▶ Pixel coordinate grounding data

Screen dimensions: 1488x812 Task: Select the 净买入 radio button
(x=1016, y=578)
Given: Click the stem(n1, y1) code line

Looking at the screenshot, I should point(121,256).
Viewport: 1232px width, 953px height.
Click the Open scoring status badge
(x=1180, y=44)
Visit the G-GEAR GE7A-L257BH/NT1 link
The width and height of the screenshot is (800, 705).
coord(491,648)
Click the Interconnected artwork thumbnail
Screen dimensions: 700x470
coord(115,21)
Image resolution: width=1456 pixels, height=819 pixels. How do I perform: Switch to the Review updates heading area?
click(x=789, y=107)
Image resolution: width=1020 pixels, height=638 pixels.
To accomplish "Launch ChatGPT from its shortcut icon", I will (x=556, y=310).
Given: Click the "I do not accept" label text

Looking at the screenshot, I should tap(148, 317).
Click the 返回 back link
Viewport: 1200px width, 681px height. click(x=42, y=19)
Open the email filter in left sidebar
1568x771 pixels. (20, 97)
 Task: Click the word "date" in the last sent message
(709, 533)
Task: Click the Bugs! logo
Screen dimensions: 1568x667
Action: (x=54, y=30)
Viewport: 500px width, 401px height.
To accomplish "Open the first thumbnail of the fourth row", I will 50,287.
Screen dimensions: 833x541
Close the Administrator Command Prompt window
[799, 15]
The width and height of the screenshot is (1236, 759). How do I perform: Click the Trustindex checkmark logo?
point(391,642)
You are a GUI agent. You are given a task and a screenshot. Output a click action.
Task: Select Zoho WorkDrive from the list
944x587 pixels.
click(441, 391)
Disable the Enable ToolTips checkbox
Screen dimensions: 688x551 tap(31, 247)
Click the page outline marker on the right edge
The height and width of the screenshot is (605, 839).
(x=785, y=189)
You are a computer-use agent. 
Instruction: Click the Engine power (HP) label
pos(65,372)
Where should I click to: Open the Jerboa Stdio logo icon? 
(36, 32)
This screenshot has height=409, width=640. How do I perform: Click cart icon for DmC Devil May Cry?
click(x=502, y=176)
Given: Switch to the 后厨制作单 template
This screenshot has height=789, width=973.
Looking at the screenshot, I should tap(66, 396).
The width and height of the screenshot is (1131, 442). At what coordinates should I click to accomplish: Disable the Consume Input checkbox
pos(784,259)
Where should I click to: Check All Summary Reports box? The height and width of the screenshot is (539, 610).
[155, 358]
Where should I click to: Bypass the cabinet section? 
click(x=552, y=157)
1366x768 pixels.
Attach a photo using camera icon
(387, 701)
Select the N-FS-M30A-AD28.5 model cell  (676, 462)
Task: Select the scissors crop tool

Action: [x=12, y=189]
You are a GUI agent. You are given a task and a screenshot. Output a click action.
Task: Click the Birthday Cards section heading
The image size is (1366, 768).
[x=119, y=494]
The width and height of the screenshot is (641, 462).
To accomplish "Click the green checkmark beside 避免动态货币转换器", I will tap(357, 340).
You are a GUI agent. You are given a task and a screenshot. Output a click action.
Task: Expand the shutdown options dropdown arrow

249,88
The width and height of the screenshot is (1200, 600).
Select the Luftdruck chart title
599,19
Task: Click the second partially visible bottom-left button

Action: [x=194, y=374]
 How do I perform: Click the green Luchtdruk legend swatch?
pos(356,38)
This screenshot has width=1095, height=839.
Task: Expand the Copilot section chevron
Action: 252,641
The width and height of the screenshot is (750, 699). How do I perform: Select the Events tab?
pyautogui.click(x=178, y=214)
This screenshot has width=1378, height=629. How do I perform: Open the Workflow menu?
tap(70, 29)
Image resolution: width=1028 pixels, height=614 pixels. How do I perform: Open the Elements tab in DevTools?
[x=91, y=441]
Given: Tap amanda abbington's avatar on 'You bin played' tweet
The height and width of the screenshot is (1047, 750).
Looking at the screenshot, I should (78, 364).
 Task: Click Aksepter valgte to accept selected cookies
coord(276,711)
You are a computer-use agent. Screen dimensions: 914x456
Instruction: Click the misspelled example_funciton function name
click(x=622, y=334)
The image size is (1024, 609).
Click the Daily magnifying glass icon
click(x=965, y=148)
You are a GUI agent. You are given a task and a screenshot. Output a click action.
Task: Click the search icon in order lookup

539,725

▶ EXERCISE BRIEF
Produce the number of lines in the data containing the string "from", with nothing added.

▶ WRITTEN ANSWER
2